> [Aim]:
Lay out the lines of the listing below as a JSON list of strings, one string per line, beginning with the line that contains "You are a GUI" and continuing through the line that contains "click(x=230, y=36)". Leave out any blank lines.

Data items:
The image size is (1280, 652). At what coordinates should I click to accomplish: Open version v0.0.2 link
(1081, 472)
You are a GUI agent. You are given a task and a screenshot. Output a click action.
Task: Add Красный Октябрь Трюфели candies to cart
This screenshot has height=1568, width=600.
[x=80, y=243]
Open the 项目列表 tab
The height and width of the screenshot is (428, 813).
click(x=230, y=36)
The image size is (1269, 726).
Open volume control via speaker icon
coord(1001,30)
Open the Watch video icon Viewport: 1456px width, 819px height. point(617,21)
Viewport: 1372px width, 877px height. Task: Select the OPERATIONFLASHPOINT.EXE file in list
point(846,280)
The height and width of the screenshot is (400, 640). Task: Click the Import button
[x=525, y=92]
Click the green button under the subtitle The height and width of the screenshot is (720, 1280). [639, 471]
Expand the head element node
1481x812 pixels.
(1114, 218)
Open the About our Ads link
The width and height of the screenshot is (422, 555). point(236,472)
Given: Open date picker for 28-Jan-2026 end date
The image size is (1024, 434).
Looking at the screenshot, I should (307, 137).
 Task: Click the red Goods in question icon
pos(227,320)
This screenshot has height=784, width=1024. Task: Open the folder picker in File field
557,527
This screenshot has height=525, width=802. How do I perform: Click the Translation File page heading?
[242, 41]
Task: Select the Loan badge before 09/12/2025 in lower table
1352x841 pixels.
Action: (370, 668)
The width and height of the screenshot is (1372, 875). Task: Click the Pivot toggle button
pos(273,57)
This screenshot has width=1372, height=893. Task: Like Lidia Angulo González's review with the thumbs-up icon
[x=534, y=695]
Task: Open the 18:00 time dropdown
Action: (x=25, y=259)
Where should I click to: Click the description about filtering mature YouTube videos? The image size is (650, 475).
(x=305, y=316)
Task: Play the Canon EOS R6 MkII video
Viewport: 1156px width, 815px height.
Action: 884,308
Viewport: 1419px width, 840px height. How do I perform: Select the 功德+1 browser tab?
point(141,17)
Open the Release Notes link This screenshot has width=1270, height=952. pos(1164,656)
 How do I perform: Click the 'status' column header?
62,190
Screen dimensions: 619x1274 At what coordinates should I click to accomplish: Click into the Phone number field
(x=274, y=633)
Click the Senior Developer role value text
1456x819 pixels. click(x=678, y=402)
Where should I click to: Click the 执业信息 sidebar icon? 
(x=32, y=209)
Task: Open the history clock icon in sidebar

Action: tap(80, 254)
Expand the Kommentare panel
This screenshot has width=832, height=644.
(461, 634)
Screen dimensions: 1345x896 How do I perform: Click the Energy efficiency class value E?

> [Answer for this exercise]:
[
  "You are a GUI agent. You are given a task and a screenshot. Output a click action.",
  "Task: Add Красный Октябрь Трюфели candies to cart",
  "This screenshot has height=1568, width=600.",
  "[x=80, y=243]",
  "Open the 项目列表 tab",
  "The height and width of the screenshot is (428, 813).",
  "click(x=230, y=36)"
]